しかし、「性的な行為には常に相手の同意が必要」という考え方が広まりつつある一方で、ホテルへの入室など具体的な場面になると、約3人に1人が「常に同意は必要ではない」または「わからない」と考えていることが、NGOヒューマンライツ・ナウの意識調査でわかった。
同団体は7月24日、東京・霞が関の文部科学省で会見を開き、「性的同意は必要」という理念と、実際の判断・行動との間に大きなギャップがあるとして、教育や啓発の必要性をうったえた。
●ホテル入室や交際中でも「同意不要」が3割超
調査は6月17日、全国の18歳〜39歳の男女を対象に実施し、3000人から回答を得た。
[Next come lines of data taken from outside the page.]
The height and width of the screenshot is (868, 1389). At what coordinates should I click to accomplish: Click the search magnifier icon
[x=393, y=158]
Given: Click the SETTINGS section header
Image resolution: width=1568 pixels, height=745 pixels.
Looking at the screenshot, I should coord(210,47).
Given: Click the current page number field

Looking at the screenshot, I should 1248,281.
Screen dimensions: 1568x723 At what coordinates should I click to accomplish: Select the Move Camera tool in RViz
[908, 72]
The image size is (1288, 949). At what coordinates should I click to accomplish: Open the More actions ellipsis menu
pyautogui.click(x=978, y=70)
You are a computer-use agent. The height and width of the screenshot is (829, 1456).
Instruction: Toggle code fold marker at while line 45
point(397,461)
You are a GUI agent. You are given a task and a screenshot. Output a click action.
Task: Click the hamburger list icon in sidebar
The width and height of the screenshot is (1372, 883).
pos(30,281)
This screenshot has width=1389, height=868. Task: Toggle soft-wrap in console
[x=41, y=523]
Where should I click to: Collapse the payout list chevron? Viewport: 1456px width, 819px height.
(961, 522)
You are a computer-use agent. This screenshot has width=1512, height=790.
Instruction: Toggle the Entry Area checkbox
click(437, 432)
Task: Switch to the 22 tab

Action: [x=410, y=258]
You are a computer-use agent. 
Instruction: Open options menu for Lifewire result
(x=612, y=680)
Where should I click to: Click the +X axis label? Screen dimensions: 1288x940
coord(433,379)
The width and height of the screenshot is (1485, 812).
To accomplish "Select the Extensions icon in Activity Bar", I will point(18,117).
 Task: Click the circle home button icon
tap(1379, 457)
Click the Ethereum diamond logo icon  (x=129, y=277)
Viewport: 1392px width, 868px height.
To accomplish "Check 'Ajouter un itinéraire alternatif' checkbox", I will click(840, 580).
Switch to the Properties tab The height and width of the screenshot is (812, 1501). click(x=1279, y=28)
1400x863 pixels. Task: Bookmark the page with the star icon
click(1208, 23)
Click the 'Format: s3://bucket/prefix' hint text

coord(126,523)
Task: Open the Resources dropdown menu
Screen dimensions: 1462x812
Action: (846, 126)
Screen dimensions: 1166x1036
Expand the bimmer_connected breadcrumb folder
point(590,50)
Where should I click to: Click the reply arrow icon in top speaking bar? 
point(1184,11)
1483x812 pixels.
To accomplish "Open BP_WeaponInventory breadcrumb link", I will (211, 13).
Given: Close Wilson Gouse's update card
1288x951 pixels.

「常に性的同意をとることは必要だと思いますか」と尋ねたところ、次のような場面では、「常に同意は必要」とは考えず、「いいえ」または「わからない」と回答した人が3割を超えた。
・ホテルに誘って相手が入室した場合
・相手が明確に拒否していない場合
・長期間交際・結婚している場合
・過去に性交経験がある相手の場合
・初めてキスをした際に相手が抵抗せず黙っている場合
・相手が自ら望んで家に来たときや、招かれた場合
・最初は抵抗していたが、抵抗を諦めた場合
●「態度や雰囲気で同意を判断」が4人に1人
性交への同意を判断する基準については、「『したい』『いいよ』など言葉で明確に同意を示している」と答えた人が68.17%だった。
一方で「態度や雰囲気から同意していると感じる」は24.13%、「恋人や配偶者などの関係性があれば同意していると考えることが多い」は19.37%だった。
また、相手が嫌そうな態度を示した場合に「すぐにやめる」と答えた人は58.23%、相手が曖昧な態度を示した場合に「明確な同意があるまで進めない」と答えた人は54.00%にとどまった。